__Description of the task__:
Reproduce the records from the line with "has width=1428, height=840." up to and including the line with "Zoom options is", without changing anything.

__Provided information__:
## begin

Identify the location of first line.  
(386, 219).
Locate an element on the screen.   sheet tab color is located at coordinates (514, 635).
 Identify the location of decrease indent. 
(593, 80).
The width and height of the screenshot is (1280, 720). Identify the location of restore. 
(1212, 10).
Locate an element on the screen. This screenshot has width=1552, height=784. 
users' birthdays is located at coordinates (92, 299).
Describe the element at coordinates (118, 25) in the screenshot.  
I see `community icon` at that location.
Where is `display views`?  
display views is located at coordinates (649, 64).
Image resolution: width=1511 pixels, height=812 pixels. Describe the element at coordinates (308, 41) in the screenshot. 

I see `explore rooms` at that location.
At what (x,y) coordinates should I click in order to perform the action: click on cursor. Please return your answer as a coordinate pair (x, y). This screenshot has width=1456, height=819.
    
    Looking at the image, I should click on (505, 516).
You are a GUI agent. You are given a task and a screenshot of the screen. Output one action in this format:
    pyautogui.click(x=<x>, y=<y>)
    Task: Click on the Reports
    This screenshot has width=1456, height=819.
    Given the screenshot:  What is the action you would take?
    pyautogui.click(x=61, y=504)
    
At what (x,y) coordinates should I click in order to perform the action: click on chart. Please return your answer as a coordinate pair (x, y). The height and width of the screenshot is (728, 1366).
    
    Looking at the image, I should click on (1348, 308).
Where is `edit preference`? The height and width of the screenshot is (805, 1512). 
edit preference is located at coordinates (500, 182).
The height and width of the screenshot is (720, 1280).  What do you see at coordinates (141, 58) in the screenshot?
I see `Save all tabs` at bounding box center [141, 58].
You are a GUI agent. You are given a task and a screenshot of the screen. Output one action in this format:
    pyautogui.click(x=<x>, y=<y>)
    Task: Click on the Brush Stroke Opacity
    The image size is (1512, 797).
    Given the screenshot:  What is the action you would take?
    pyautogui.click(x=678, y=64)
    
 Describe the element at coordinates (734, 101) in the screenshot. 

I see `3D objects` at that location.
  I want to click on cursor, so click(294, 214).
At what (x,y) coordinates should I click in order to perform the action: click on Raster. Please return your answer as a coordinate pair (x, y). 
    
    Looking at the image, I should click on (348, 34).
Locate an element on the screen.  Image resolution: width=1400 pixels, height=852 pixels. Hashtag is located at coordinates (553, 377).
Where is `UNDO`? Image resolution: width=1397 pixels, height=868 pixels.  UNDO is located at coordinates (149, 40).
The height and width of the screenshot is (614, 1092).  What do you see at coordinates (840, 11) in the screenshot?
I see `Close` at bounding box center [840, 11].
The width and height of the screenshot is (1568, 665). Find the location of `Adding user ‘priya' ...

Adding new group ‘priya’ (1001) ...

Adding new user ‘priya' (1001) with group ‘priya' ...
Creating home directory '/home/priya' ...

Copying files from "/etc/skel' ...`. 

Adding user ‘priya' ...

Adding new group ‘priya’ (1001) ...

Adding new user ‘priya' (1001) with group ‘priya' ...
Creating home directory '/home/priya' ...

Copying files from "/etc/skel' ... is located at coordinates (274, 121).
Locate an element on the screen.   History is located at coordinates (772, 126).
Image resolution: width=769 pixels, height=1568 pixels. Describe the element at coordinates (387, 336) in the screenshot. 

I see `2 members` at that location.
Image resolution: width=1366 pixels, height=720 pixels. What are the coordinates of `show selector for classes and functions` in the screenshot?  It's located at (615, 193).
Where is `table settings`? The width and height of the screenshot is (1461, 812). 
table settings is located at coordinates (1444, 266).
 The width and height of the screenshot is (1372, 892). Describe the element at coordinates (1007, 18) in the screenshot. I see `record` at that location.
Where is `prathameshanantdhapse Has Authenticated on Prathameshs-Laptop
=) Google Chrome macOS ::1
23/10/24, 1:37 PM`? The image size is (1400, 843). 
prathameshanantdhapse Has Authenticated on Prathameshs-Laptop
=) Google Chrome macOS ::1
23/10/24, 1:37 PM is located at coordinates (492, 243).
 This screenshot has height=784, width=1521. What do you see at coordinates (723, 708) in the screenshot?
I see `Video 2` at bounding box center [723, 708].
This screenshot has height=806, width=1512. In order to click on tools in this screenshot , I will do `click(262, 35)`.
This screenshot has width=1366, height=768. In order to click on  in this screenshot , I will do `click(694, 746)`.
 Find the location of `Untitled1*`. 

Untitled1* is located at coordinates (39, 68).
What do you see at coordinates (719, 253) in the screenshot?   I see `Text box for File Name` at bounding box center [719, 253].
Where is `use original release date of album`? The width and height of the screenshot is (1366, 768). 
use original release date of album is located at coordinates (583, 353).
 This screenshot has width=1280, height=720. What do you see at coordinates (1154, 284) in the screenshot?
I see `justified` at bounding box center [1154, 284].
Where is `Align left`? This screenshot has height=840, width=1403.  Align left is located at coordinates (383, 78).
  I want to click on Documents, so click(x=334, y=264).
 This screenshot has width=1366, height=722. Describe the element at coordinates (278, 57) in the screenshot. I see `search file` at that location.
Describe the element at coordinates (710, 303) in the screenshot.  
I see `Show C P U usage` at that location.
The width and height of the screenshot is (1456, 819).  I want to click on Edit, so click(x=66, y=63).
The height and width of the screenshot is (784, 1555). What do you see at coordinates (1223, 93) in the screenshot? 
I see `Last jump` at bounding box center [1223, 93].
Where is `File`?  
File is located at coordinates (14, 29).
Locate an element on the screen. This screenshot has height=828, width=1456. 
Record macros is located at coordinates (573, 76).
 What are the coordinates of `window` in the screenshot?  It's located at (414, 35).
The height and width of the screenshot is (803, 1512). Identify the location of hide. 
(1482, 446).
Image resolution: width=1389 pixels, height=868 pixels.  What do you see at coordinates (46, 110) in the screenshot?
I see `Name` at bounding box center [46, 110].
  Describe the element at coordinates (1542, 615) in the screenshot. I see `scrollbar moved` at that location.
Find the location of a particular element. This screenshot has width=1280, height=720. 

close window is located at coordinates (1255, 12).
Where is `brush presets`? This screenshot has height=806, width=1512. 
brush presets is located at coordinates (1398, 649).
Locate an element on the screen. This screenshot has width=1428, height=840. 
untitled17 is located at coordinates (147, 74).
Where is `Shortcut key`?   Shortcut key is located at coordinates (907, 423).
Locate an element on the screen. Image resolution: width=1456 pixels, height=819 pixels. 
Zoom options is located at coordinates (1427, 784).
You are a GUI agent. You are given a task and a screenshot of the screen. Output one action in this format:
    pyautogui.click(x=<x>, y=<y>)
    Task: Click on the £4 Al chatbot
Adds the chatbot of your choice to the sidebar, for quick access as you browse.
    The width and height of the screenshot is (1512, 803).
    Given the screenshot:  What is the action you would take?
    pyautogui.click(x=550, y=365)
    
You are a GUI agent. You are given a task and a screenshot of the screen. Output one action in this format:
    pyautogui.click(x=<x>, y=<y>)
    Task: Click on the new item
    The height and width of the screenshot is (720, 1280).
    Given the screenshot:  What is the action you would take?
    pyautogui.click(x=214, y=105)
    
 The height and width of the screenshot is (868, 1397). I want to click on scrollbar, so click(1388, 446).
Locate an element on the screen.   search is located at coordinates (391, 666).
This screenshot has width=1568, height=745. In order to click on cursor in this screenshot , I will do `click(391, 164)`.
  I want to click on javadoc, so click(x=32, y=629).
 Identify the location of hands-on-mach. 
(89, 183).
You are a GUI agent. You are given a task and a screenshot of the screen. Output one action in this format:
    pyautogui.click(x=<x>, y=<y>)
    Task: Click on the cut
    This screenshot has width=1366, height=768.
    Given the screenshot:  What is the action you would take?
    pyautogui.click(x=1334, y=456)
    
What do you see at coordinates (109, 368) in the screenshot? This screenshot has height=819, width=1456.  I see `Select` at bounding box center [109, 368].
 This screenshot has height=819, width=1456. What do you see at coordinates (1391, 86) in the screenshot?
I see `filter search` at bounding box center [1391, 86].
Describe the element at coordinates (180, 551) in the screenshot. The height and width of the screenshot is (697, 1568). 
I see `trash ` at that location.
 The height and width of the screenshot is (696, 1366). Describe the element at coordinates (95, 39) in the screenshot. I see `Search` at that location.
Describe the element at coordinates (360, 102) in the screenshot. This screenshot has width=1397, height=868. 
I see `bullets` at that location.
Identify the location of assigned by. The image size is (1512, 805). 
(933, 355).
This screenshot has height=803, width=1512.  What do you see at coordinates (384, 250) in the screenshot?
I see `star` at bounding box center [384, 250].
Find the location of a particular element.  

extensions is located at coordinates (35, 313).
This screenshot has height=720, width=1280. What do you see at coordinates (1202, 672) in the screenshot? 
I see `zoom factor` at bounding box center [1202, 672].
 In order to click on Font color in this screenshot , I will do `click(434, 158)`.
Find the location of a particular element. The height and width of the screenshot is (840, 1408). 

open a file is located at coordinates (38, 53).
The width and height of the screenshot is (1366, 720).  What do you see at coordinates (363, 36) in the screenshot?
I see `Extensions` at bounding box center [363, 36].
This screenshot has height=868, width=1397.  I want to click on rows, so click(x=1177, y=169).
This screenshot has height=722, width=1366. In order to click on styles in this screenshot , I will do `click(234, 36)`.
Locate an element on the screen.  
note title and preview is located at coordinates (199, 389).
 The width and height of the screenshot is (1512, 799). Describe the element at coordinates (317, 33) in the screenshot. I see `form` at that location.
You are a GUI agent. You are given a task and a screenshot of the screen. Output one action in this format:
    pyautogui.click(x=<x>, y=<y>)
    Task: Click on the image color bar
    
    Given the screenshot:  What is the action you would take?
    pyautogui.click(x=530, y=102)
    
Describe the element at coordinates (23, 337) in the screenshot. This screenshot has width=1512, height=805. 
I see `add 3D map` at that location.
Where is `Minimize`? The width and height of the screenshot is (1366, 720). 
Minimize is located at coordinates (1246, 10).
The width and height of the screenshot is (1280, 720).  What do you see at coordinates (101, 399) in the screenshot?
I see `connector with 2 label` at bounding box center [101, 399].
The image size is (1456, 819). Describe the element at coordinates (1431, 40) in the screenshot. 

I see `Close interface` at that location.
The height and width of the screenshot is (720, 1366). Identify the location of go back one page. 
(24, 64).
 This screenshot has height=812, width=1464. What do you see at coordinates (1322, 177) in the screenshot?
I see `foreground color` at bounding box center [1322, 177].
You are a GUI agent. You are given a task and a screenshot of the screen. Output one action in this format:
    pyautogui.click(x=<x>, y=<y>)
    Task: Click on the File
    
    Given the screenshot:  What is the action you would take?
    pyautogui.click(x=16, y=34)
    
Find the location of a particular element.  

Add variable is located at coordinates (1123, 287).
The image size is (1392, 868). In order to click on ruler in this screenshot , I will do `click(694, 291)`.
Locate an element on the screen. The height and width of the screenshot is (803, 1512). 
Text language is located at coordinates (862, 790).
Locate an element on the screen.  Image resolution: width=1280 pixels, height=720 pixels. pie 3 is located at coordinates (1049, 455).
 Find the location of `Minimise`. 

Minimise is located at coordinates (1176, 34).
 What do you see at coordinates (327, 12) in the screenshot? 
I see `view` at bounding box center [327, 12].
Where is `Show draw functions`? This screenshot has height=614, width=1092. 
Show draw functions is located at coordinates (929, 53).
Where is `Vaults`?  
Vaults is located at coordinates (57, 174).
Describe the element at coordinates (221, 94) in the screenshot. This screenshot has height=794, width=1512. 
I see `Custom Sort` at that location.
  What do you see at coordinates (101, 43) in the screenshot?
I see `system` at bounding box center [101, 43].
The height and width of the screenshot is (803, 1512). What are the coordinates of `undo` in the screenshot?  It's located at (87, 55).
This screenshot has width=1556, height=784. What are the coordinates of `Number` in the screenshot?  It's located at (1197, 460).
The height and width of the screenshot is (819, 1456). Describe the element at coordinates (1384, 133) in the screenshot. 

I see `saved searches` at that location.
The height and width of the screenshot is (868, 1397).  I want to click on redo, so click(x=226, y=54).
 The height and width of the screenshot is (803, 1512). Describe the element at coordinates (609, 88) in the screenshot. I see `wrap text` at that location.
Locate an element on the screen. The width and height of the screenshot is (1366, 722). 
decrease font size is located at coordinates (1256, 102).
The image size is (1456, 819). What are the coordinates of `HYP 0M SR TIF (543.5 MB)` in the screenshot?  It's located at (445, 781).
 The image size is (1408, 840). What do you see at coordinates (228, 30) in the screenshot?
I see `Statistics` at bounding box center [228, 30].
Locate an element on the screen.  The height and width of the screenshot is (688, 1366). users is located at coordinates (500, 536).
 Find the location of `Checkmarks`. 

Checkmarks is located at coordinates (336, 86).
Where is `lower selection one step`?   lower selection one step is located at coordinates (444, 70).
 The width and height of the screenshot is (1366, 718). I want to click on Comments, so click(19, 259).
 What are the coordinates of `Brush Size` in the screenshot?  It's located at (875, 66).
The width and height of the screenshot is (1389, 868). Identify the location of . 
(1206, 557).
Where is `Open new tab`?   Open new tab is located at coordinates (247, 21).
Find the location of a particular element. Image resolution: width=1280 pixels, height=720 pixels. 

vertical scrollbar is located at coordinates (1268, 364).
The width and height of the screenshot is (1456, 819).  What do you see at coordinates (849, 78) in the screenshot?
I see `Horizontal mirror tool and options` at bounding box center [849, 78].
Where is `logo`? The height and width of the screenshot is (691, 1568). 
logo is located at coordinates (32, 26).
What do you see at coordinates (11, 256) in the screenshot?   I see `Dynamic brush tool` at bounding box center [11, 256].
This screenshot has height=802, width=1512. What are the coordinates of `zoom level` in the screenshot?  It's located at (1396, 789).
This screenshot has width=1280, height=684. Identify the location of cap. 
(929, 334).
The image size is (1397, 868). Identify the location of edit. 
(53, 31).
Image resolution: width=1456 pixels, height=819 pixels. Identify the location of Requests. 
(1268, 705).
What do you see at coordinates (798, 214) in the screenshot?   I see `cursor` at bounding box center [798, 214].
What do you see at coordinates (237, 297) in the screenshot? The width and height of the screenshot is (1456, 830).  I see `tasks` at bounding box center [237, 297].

## end

__Result below__:
Locate an element on the screen. This screenshot has width=1428, height=840. 
untitled17 is located at coordinates (147, 74).
Where is `Shortcut key`?   Shortcut key is located at coordinates (907, 423).
Locate an element on the screen. Image resolution: width=1456 pixels, height=819 pixels. 
Zoom options is located at coordinates (1427, 784).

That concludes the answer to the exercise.